RAMIRO | 24 ABR | TEATRO DAS FIGURAS | 21H30 | PRESENÇA DO REALIZADOR


RAMIRO
Manuel Mozos
Portugal, 2017, 104’, M/12


FICHA TÉCNICA
Realização: Manuel Mozos
argumento de Telmo Churro e Mariana Ricardo
Fotografia: João Ribeiro
Montagem: Pedro Filipe Marques
Interpretação: António Mortágua, Madalena Almeida, Fernanda Neves, Vítor Correia
Origem: Portugal
Ano: 2017
Duração: 104’



TRAILER



CRÍTICA
Ramiro é um daqueles tipos que só não querem que o chateiem. Não conhecemos grande coisa do seu passado nem tardamos a perceber que ele prefere viver com o seu cão, o "Ortigão", em vez de partilhar vida com Patrícia, a namorada. Alfarrabista de Lisboa, frequenta à distância o meio literário da cidade e torce o sobrolho ao pretensiosismo de certos autores descarados que se vendem na TV. Pensa certamente nos poemas que escreveu e que ele continua teimosamente a guardar na gaveta, longe do prelo. Na loja, negócio que já foi parra que deu uva e que ele mantém orgulhoso, mostra aos clientes, que não são muitos, um trato fino e cordial, mas também faz cara feia e despacha uns quantos para a Fnac quando não reconhece neles uma afinidade de gosto. Esse não é o caso da adolescente de barriga que, logo no início, lhe pergunta se ele tem os "Lusíadas contado às grávidas" (!). Ramiro não se embaraça com tal pedido (ainda para mais esgotado) , nem perde a réplica: "Mas tenho o 'Moby Dick'!". O diálogo acaba com um "manual do IRS" , as personagens parecem sorrir com o absurdo do que acabam de dizer e nós sorrimos com elas. Sorrimos daquela coloquialidade forjada que, apesar disso, não deixa de ser uma coisa 'muito cá de casa'  - e que o cinema português (pesem embora as diferenças entre os dois realizadores) nunca mais se atreveu a filmar com esta dignidade e graça desde o desaparecimento de César Monteiro.
"Ramiro" foi escrito para Mozos por Mariana Ricardo e Telmo Churro e o que é curioso é que, conhecendo-o, o Ramiro do título (que António Mortágua interpreta) parece ter sido moldado à imagem do cineasta. Não se trata de uma biografia ficcionada. "Acontece que a Mariana e o Telmo conhecem-me, gostam dos meus filmes", contou-nos Mozos há dias na noite da antestreia em sala, "e escreveram uma personagem com características que eventualmente se podem colar a mim. Eles assumiram isso. Eu li o argumento, não me importei, pelo contrário, achei bonita esta ideia de fazer um filme sobre um tipo que se parece comigo. Pedi-lhes para não exagerarem, porque o Ramiro é o Ramiro e o Manuel é.o Manuel. Mas é verdade que gosto daquelas profissões, daqueles locais, daquele mundo um bocado encapsulado em que a personagem vive e que, para mim, continua a ser o presente. O Ramiro tem umas pechas, não sabe escrever em computadores, não percebe nada do IRS. Mas é um tipo que lá se vai safando, por enquanto. Temos certas semelhanças."

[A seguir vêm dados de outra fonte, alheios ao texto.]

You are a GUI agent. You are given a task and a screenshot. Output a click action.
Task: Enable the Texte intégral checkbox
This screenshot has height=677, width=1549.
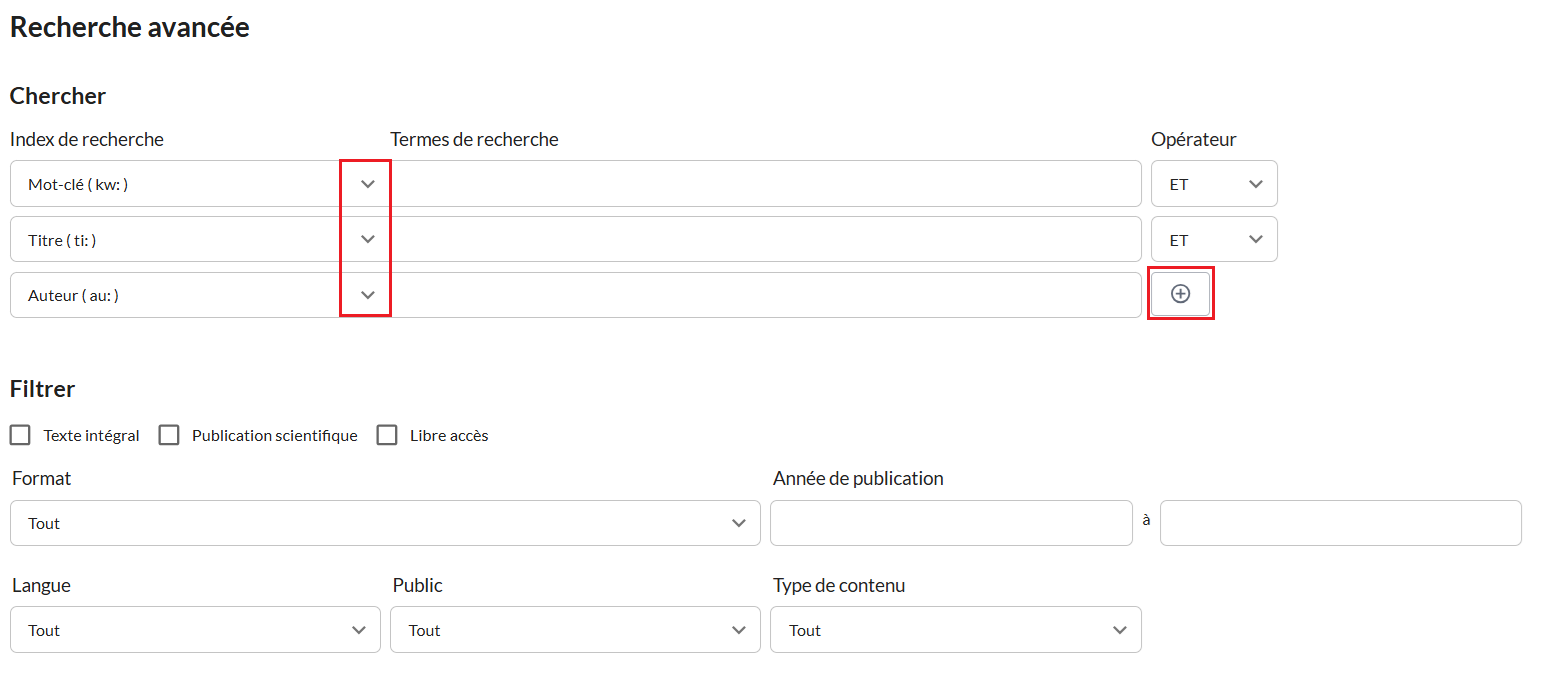(x=20, y=435)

Voltemos à tal menina grávida e que entra na loja de Ramiro quando o filme começa. Chama-se Daniela (Madalena Almeida), foi educada pela avó, a Dona Amélia (Fernanda Neves). Daniela julga ser órfã de pai e mãe, mortos num acidente: foi o que lhe contaram. Ramiro, descobre-se depois, assumiu ser o seu encarregado de educação quando a Dona Amélia teve um AVC. Em torno do protagonista gravitam outras personagens, os amigos José, Vicente, Fernando, a já referida namorada Patrícia (Sofia Marques). Ramiro conhece-os desde sempre naquele bairro lisboeta em vias de extinção onde o café da esquina ainda existe paredes-meias com a agência funerária. Se o tom – já se percebeu – é de comédia, ora franca ora mais mordaz, há contudo um segredo que começa a unir Ramiro a Daniela e que está relacionado com o passado dela. É matéria melodramática em potência, história de faca e alguidar com um crime passional que Ramiro descobre depois ter sido hediondo. Temos vontade de avançar por aqui, por este alarme de violência, porque ele não é novo nas ficções de Mozos. Em "Xavier", a sua obra-prima (com Pedro Hestnes, Canto e Castro, Isabel de Castro, Isabel Ruth e Cristina
Carvalhal, que também entra em "Ramiro"), pesava um luto materno. Em "Quando Troveja"  pesava o fim de uma relação sentimental. Há sempre famílias despedaçadas e cicatrizes por sarar no cinema de Mozos, só que esta violência — e por aqui também se mede a generosidade do realizador — fica sempre fora de campo, é uma ameaça que paira sobre as personagens e sobre este Portugal muito português de "Ramiro", feito de tascas e de tipografias, de esplanadas à beira-mar e de viagens de carro em que ainda se ouvem velhas cassetes dos Heróis do Mar. "Realmente", diz Mozos, "há em todas as minhas ficções uma violência escondida, coisas secretas, prenúncios melodramáticos de coisas muito fortes que aconteceram, famílias falhadas. Neste filme, o lado negro vem da personagem do Alfredo [Vítor Correia], o pai da Daniela. Ele não mostra arrependimento, eu também não dou pistas porque é que ele matou a mulher, mas há qualquer coisa em mim que não me permite filmá-lo como o 'mau da fita'. Se calhar, nunca conseguirei fazer uma comédia pura. Nem um dramalhão. Há uma ironia na vida que me é muito cara, nada que me faça rir às gargalhadas, mas que me impede de fazer certas coisas. Porque a vida continua, independentemente dos casulos que criamos para nos protegermos, e se calhar isso é o mais importante."
Gosto mesmo deste "Ramiro", do seu coração generoso, genuíno, tão português e dos seus planos justos, das suas cenas afetivas, impermeáveis à pretensão. Vi-o três vezes em projeções espaçadas, sempre com prazer, julgando partilhar a simplicidade com que ele deve ter sido feito. Não é que haja aqui mistérios insondáveis, peripécias extraordinárias, tãopouco 'surpresas de autor' que tanto atraem as programações de festivais. "Ramiro" não tem nada disso. E apenas um filme que nos abre a porta e que nos convida a ficar.